Backward integration can be simply defined as a process where a business or company acquires or merges with other businesses for supplying raw materials needed for its operations. Asides acquiring or merging with other businesses for raw materials, a company can as well create a unit under it that would be responsible for the supply of raw materials.
Backward integration is an effective competitive strategy used by companies seeking to gain full control of its supply chain, thereby cutting down on production costs and having direct access to raw material sources. Having direct access to raw material sources eliminates the position of the middleman. For example, when a sugar processing company decides to collaborate with or purchase the major supplier of its raw materials which is sugarcane in this case. The sugar processing company which is the manufacturer acquires the raw material supplier (sugarcane plantation) and integrates it into the manufacturer’s company as one company. So, instead of the regular flow of raw material supplier to manufacturer to end consumer, the flow becomes from the manufacturer (integrated with raw material supplier) to end consumers.
Why Backward Integration?
Backward integration is a good business strategy for companies seeking to get market advantage and also help its bottom line. Through this, costs can be controlled all through the production and distribution processes.

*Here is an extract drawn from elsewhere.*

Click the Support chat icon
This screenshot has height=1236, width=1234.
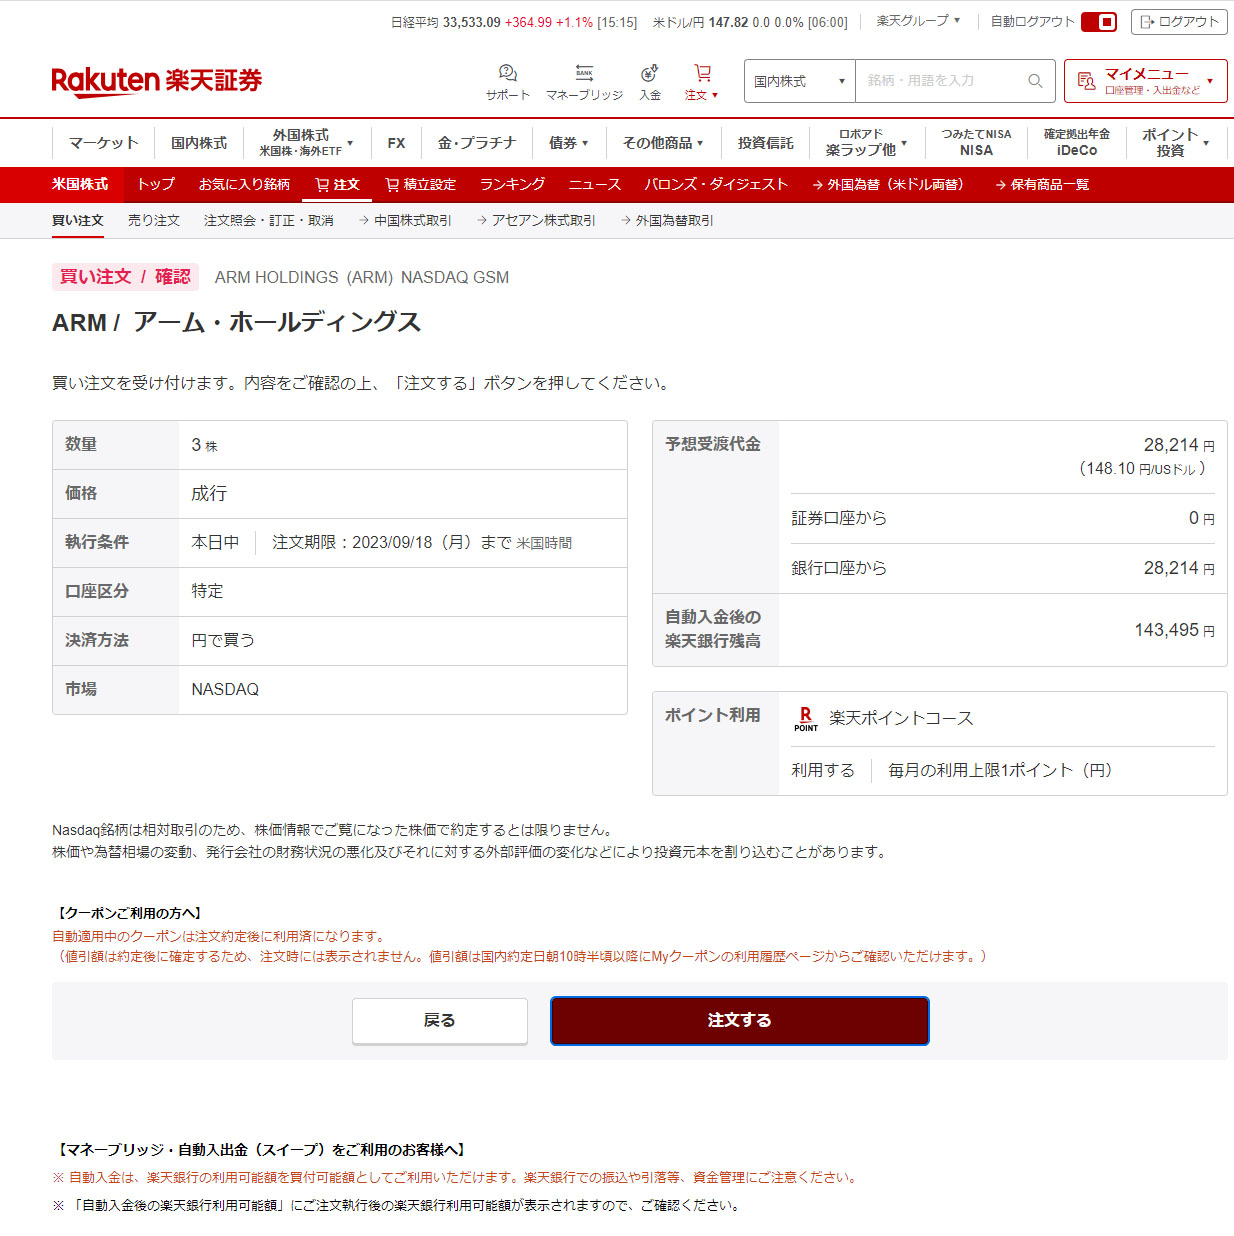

Since raw materials are scarce natural resources that greatly affect the productivity and operations of most manufacturers, therefore, many businesses seek to control raw materials directly. Most companies that engage backward integration do it for the purpose of improving efficiency, productivity, cost savings, and overall operations. Backward integration also gives companies that engage it an advantage over the competition, especially over new industry entrants.

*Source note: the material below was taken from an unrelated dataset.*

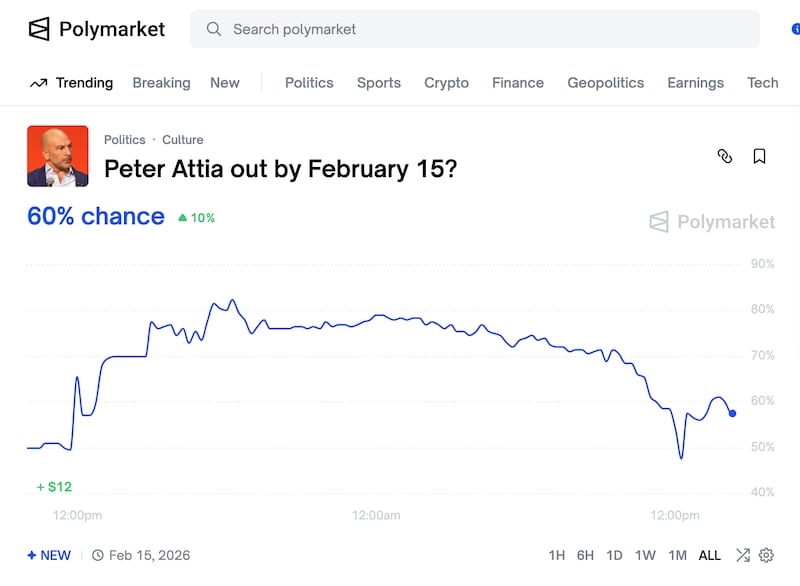Open the search magnifier icon
Screen dimensions: 800x586
click(214, 29)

Advantages of Backward Integration
Competitive advantage: Companies that engage backward integration by acquiring raw material suppliers gain an advantage over the competition by control a whole branch of raw material suppliers. Assuming there are only four major suppliers of corn in the U.S. with about eight cereal manufacturers. If two of the cereal manufacturing companies acquire two of the raw material suppliers, the rest of the competition would be left with a lesser number of raw material suppliers to do business with. (The example given is only stating an instance for better understanding). By doing this, such backward integration companies create scarcity for other industry manufacturers or still, hinders competitors from gaining full access to the market.
Cost Savings: This is made possible by eliminating the middleman and make direct sales to end buyers. The basic supply chain structure allows the middleman to earn a profit through a mark-up. The middleman may not necessarily be “one-man” but have a lot of people involved, thereby, incurring additional costs on the company. The cost of transportation is also considered and other wasted costs can now be controlled or completely avoided.
Increased Control: In backward integration, the company can now control the value chain more effectively. It also has access to controlling both the production and distribution phases of the company. The company would also have control over the quality of materials being used in the production of the end product.